**** Given entries

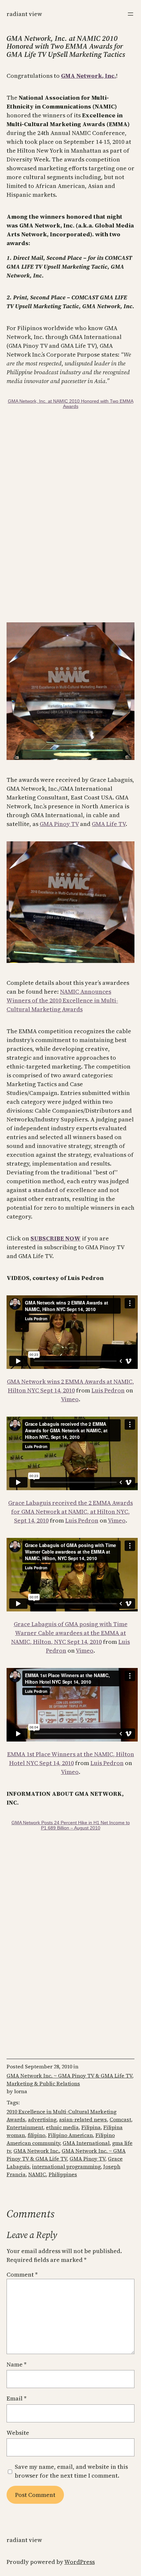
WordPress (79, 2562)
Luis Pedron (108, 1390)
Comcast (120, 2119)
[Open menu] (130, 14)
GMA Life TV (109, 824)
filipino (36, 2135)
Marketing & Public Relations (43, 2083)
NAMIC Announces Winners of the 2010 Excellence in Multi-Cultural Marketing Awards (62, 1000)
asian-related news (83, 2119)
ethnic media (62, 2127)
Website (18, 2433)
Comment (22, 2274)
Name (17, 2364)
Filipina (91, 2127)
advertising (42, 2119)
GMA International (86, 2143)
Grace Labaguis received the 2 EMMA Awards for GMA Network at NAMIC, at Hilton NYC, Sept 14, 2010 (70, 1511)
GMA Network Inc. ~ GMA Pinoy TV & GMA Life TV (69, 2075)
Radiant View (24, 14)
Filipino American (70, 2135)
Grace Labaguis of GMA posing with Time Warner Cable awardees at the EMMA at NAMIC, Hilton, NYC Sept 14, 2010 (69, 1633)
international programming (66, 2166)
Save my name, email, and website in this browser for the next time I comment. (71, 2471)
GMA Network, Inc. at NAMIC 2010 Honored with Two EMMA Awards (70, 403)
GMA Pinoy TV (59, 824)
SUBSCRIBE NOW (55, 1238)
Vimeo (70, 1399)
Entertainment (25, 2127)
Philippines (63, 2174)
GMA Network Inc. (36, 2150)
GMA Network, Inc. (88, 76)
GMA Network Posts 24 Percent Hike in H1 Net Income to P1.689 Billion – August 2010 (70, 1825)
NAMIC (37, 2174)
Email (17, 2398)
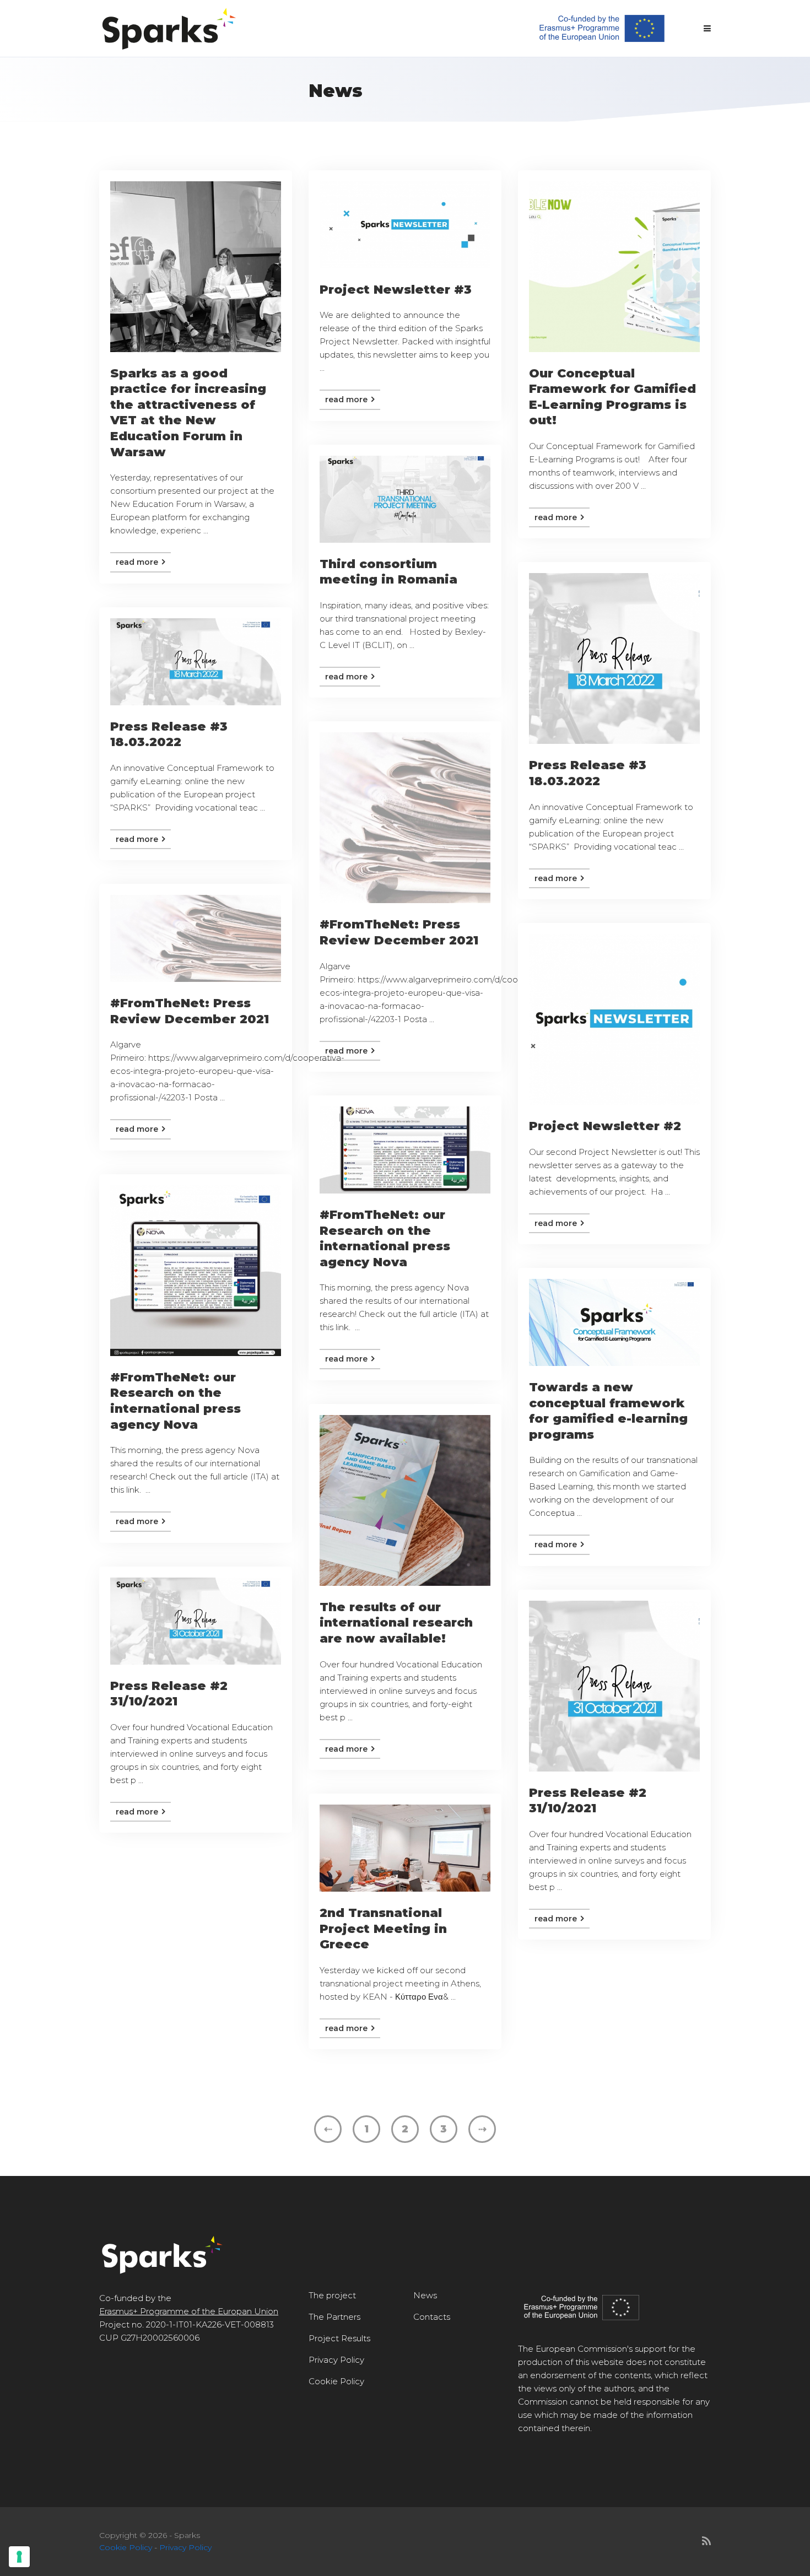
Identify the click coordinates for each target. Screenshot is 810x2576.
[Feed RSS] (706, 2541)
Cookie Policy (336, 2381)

********

Instructions to follow:
Say how many lines of the data hold the string "Life". Reply with the number alone.

Answer for this exercise:
2